TEXT SEGMENT:
════════
News Release

April 14, 2010

Contact: Chris DeFrancesco, 860-679-3914

Studying Heart Disease Risk in Breast Cancer Survivors

CT Breast Health Initiative Grant Funds Cardiology-Cancer-Radiology Collaboration

FARMINGTON, CONN. – Cardiologists, oncologists and radiologists at the University of Connecticut Health Center will work together to research the effects of chemotherapy on breast cancer survivors’ heart health.

The Connecticut Breast Health Initiative has awarded a $50,000 grant to Dr. Erick Avelar, director of noninvasive cardiac imaging in the Pat and Jim Calhoun Cardiology Center, to lead this effort.

"Some breast cancer patients who receive chemotherapy are susceptible to developing heart muscle disease called cardiomyopathy," Avelar says. "There are no current available imaging tests or biomarkers that can detect early cardiac changes associated with chemotherapy."

Prospective study participants are women who are to receive potentially heart-damaging chemotherapy.

"If we, the oncologists, determine they’re able to and will benefit from such chemotherapy, they will also be offered the study," says Dr. Susan Tannenbaum, medical director of the Clinical and Translational Breast Program at the Carole and Ray Neag Comprehensive Cancer Center.
════════
INFORMATION PROVIDED:
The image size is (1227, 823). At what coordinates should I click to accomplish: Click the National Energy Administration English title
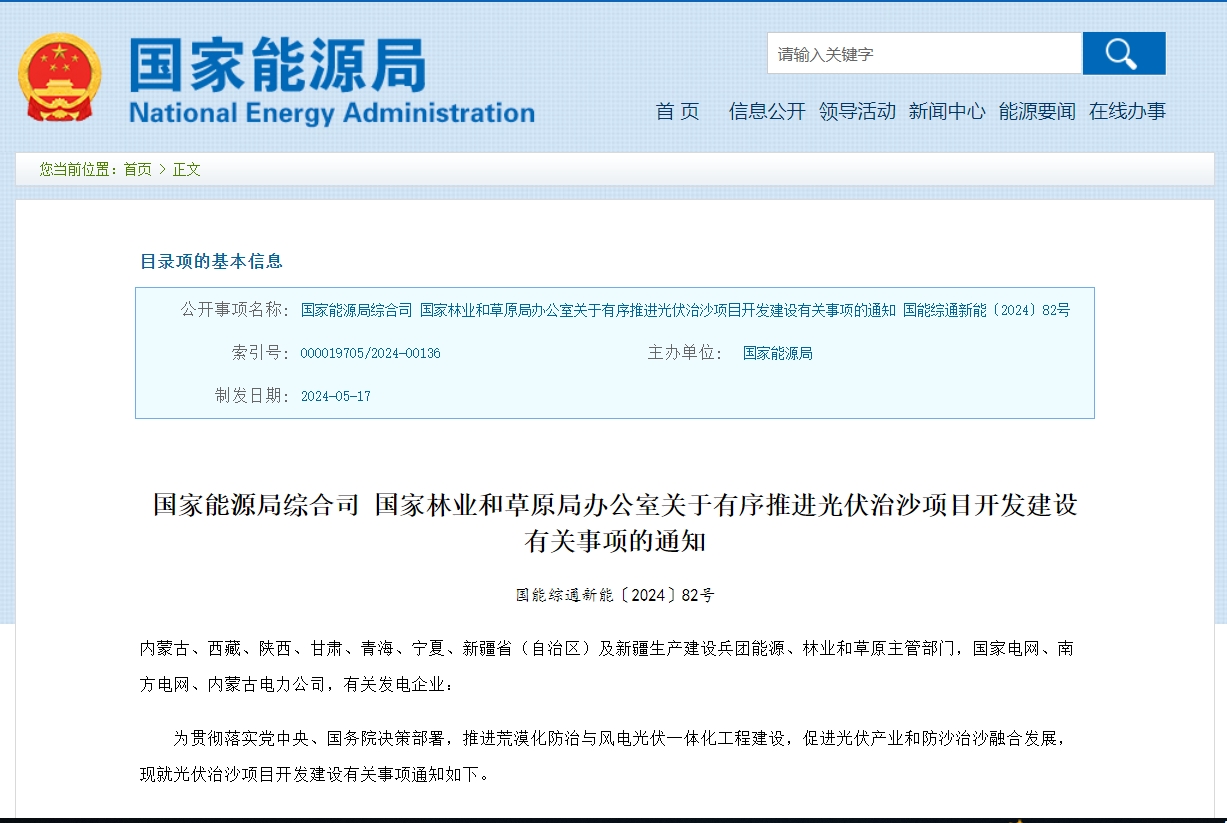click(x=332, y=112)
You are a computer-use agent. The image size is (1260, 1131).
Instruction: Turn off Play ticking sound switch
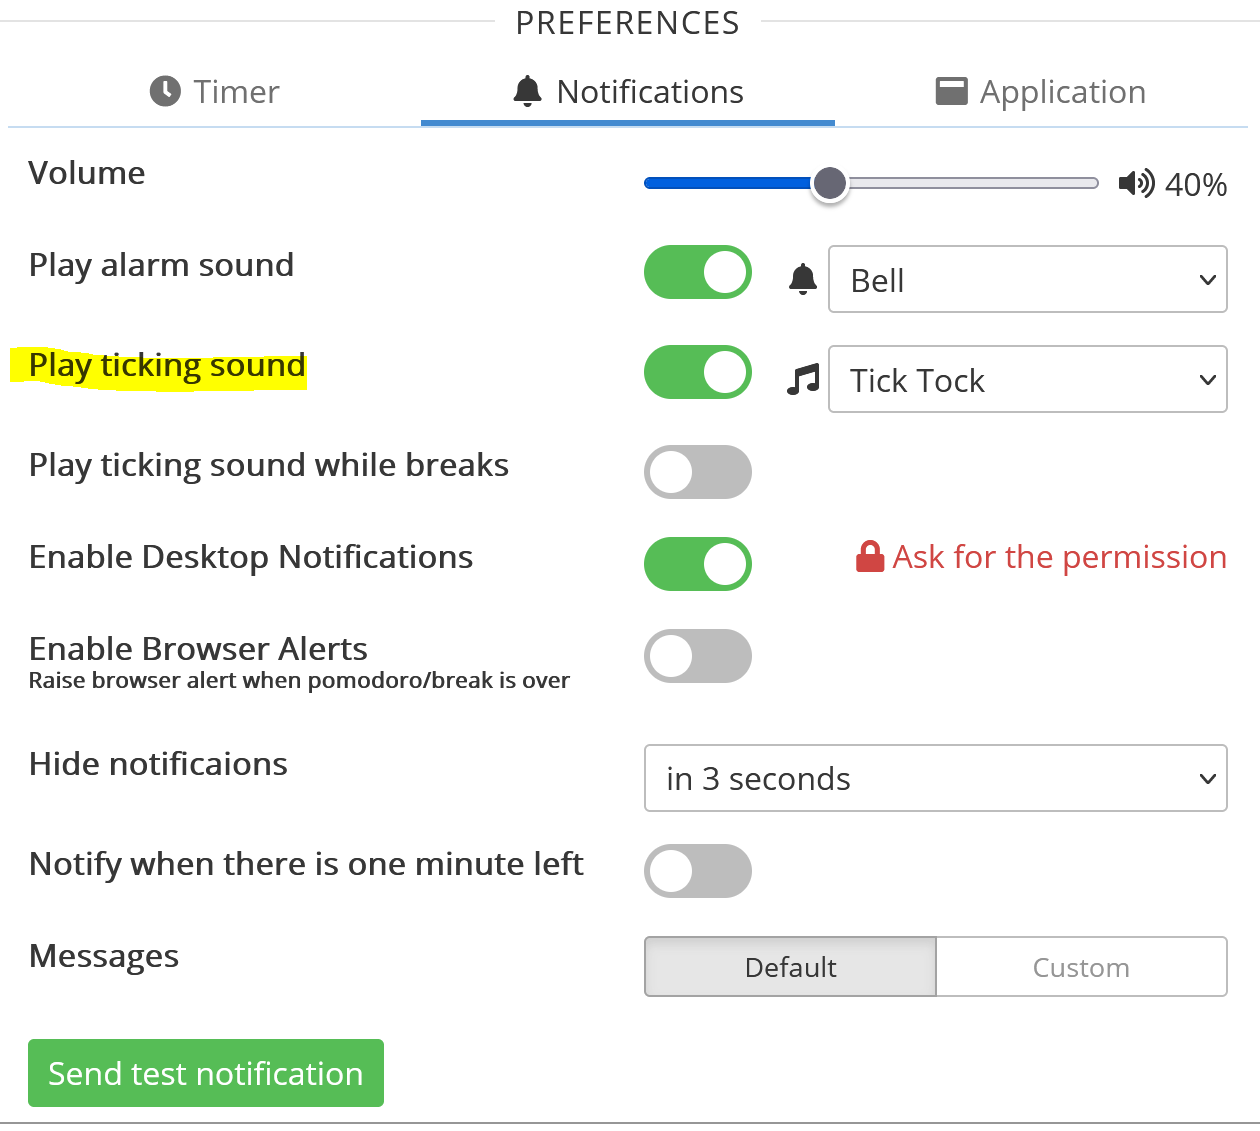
════════
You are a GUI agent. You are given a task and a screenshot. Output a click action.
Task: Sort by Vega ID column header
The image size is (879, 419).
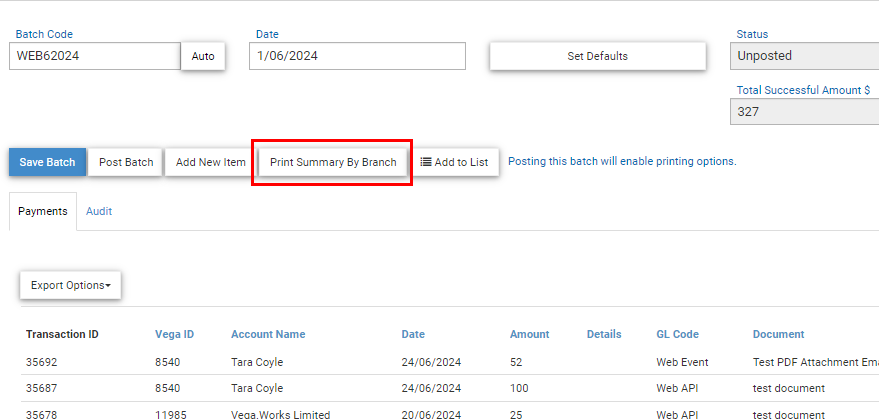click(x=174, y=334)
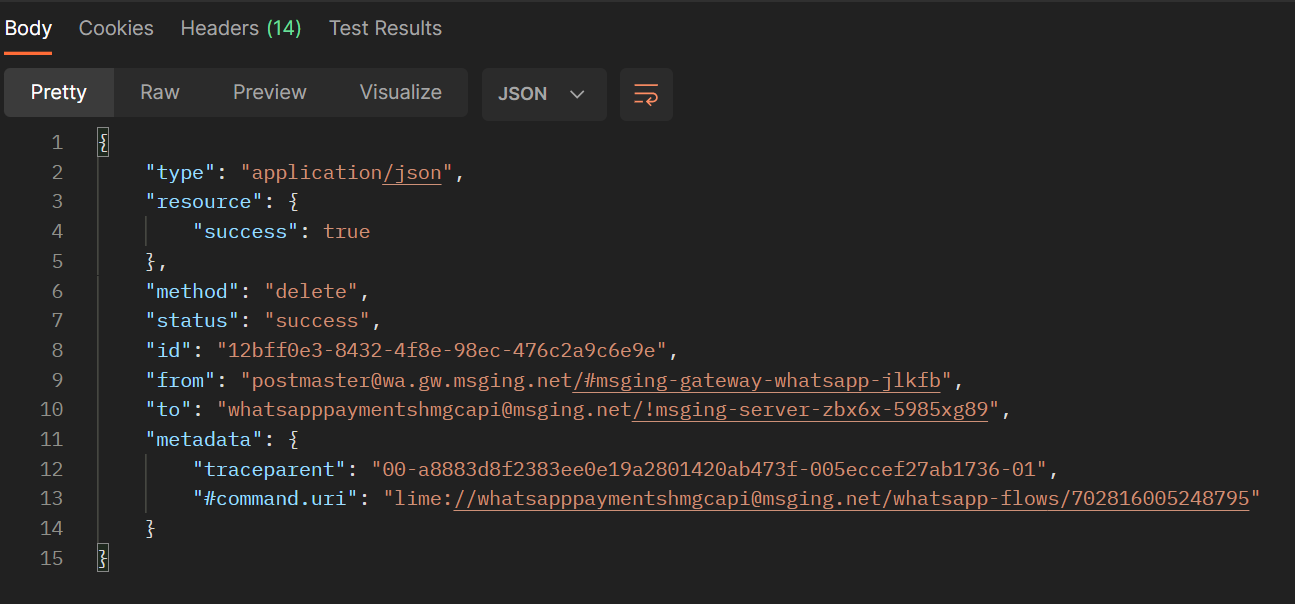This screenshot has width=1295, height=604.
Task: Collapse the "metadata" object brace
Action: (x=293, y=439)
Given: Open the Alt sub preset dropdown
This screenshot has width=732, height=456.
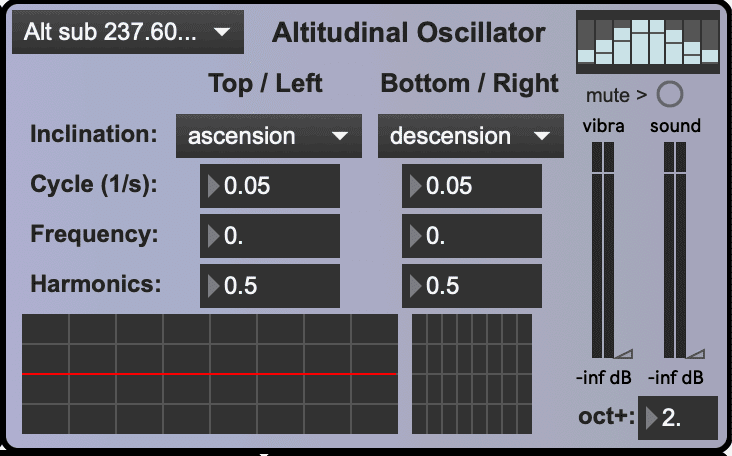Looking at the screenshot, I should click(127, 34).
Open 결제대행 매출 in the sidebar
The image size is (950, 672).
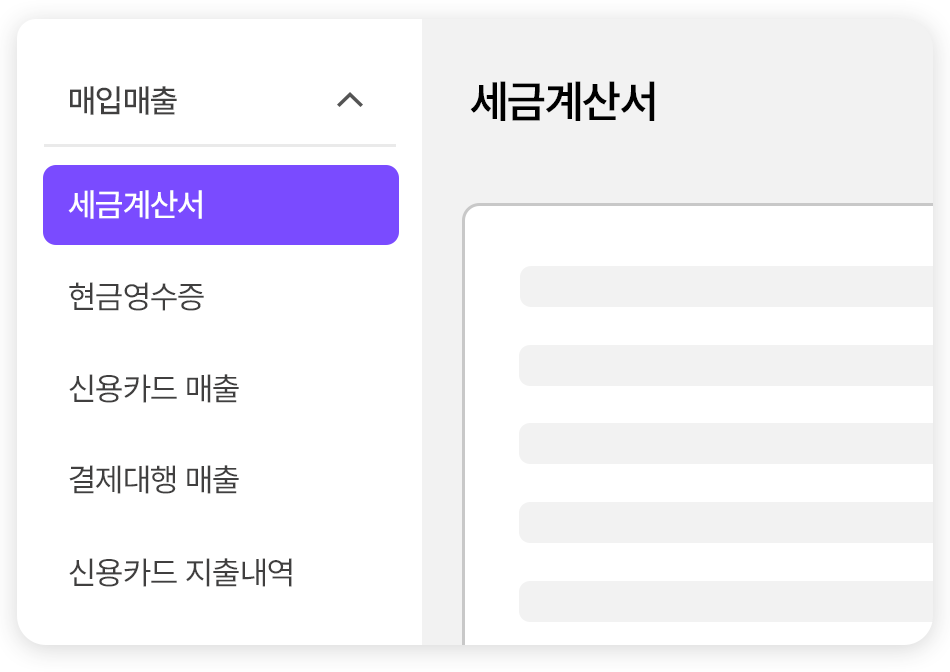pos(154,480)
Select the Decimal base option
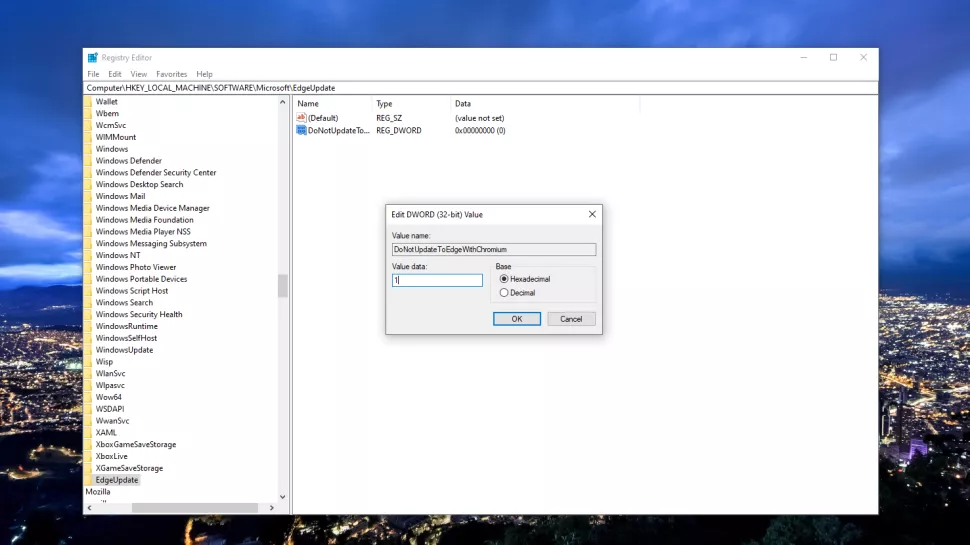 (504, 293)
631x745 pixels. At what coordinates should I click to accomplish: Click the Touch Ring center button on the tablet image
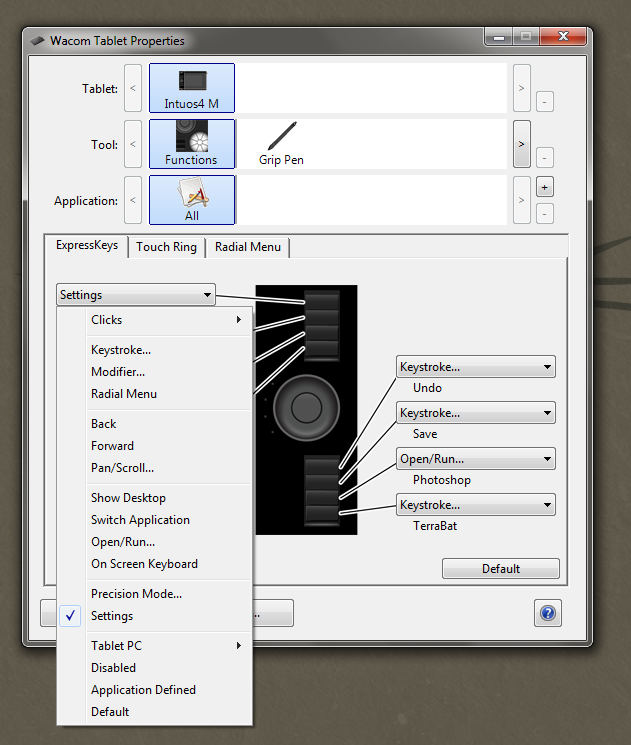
════════
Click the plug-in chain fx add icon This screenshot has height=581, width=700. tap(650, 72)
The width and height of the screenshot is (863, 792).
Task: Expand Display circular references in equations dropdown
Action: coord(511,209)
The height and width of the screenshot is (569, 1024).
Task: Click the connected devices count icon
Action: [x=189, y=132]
════════
ASSIGNMENT: Name each person in the news release above who is listed with a job or role, and give that role.

EXERCISE RESPONSE:
- Chris DeFrancesco: contact for the news release
- Dr. Erick Avelar: director of noninvasive cardiac imaging in the Pat and Jim Calhoun Cardiology Center, who will lead the effort
- Dr. Susan Tannenbaum: medical director of the Clinical and Translational Breast Program at the Carole and Ray Neag Comprehensive Cancer Center